DATA RECORDS ->
______
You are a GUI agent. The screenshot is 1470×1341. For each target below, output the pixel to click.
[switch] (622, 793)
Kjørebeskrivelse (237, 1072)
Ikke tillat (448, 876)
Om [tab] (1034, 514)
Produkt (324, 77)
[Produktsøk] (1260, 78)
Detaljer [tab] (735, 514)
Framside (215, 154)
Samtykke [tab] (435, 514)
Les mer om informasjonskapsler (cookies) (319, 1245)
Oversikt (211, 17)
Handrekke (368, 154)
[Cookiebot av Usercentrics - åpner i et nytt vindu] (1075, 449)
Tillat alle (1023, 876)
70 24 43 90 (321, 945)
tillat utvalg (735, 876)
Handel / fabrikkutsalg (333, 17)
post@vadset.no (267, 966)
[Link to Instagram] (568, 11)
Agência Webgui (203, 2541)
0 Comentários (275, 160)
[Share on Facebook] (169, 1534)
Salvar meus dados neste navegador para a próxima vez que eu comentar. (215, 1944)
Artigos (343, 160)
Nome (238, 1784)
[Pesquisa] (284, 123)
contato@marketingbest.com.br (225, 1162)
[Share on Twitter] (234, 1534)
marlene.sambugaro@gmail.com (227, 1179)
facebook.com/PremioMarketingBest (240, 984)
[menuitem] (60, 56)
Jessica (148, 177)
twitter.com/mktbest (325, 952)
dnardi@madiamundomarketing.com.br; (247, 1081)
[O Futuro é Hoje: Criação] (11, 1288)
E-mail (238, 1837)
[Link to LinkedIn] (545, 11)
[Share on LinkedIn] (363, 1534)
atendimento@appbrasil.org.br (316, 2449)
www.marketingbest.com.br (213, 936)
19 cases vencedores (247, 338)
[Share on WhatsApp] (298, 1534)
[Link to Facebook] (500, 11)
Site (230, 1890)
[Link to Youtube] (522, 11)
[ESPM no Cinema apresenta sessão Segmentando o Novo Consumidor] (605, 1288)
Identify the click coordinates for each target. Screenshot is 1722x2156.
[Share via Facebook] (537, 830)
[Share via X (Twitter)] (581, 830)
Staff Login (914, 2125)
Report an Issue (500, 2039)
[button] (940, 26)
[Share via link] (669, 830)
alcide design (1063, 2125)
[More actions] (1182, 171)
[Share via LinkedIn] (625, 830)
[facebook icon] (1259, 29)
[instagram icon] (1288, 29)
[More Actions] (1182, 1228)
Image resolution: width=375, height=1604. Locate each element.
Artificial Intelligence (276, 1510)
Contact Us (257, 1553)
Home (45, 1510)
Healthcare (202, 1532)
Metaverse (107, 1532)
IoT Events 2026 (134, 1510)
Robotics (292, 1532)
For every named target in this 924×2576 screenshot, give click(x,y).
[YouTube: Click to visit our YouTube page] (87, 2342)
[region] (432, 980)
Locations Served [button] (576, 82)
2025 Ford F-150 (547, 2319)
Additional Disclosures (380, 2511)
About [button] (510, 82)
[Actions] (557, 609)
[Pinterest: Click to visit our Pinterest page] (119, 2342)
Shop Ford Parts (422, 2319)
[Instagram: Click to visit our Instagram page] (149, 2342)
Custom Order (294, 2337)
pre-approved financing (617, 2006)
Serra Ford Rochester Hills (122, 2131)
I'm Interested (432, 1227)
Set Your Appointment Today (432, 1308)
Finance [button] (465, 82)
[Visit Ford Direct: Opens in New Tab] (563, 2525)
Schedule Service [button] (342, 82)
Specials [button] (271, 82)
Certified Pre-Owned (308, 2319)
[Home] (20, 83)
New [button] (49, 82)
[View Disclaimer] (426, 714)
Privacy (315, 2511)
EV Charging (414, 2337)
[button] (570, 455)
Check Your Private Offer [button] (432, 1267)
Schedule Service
______
What you return should match the data character for character.

You are a GUI agent. The screenshot is 1470×1341. For each target below, output the pixel to click.
[switch] (622, 793)
Kjørebeskrivelse (237, 1072)
Ikke tillat (448, 876)
Om [tab] (1034, 514)
Produkt (324, 77)
[Produktsøk] (1260, 78)
Detaljer [tab] (735, 514)
Framside (215, 154)
Samtykke [tab] (435, 514)
Les mer om informasjonskapsler (cookies) (319, 1245)
Oversikt (211, 17)
Handrekke (368, 154)
[Cookiebot av Usercentrics - åpner i et nytt vindu] (1075, 449)
Tillat alle (1023, 876)
70 24 43 90 (321, 945)
tillat utvalg (735, 876)
Handel / fabrikkutsalg (333, 17)
post@vadset.no (267, 966)
[Link to Instagram] (568, 11)
Agência Webgui (203, 2541)
0 Comentários (275, 160)
[Share on Facebook] (169, 1534)
Salvar meus dados neste navegador para a próxima vez que eu comentar. (215, 1944)
Artigos (343, 160)
Nome (238, 1784)
[Pesquisa] (284, 123)
contato@marketingbest.com.br (225, 1162)
[Share on Twitter] (234, 1534)
marlene.sambugaro@gmail.com (227, 1179)
facebook.com/PremioMarketingBest (240, 984)
[menuitem] (60, 56)
Jessica (148, 177)
twitter.com/mktbest (325, 952)
dnardi@madiamundomarketing.com.br; (247, 1081)
[O Futuro é Hoje: Criação] (11, 1288)
E-mail (238, 1837)
[Link to LinkedIn] (545, 11)
[Share on LinkedIn] (363, 1534)
atendimento@appbrasil.org.br (316, 2449)
www.marketingbest.com.br (213, 936)
19 cases vencedores (247, 338)
[Share on WhatsApp] (298, 1534)
[Link to Facebook] (500, 11)
Site (230, 1890)
[Link to Youtube] (522, 11)
[ESPM no Cinema apresenta sessão Segmentando o Novo Consumidor] (605, 1288)
Identify the click coordinates for each target. Screenshot is 1722x2156.
[Share via Facebook] (537, 830)
[Share via X (Twitter)] (581, 830)
Staff Login (914, 2125)
Report an Issue (500, 2039)
[button] (940, 26)
[Share via link] (669, 830)
alcide design (1063, 2125)
[More actions] (1182, 171)
[Share via LinkedIn] (625, 830)
[facebook icon] (1259, 29)
[instagram icon] (1288, 29)
[More Actions] (1182, 1228)
Image resolution: width=375, height=1604. Locate each element.
Artificial Intelligence (276, 1510)
Contact Us (257, 1553)
Home (45, 1510)
Healthcare (202, 1532)
Metaverse (107, 1532)
IoT Events 2026 (134, 1510)
Robotics (292, 1532)
For every named target in this 924×2576 screenshot, give click(x,y).
[YouTube: Click to visit our YouTube page] (87, 2342)
[region] (432, 980)
Locations Served [button] (576, 82)
2025 Ford F-150 (547, 2319)
Additional Disclosures (380, 2511)
About [button] (510, 82)
[Actions] (557, 609)
[Pinterest: Click to visit our Pinterest page] (119, 2342)
Shop Ford Parts (422, 2319)
[Instagram: Click to visit our Instagram page] (149, 2342)
Custom Order (294, 2337)
pre-approved financing (617, 2006)
Serra Ford Rochester Hills (122, 2131)
I'm Interested (432, 1227)
Set Your Appointment Today (432, 1308)
Finance [button] (465, 82)
[Visit Ford Direct: Opens in New Tab] (563, 2525)
Schedule Service [button] (342, 82)
Specials [button] (271, 82)
Certified Pre-Owned (308, 2319)
[Home] (20, 83)
New [button] (49, 82)
[View Disclaimer] (426, 714)
Privacy (315, 2511)
EV Charging (414, 2337)
[button] (570, 455)
Check Your Private Offer [button] (432, 1267)
Schedule Service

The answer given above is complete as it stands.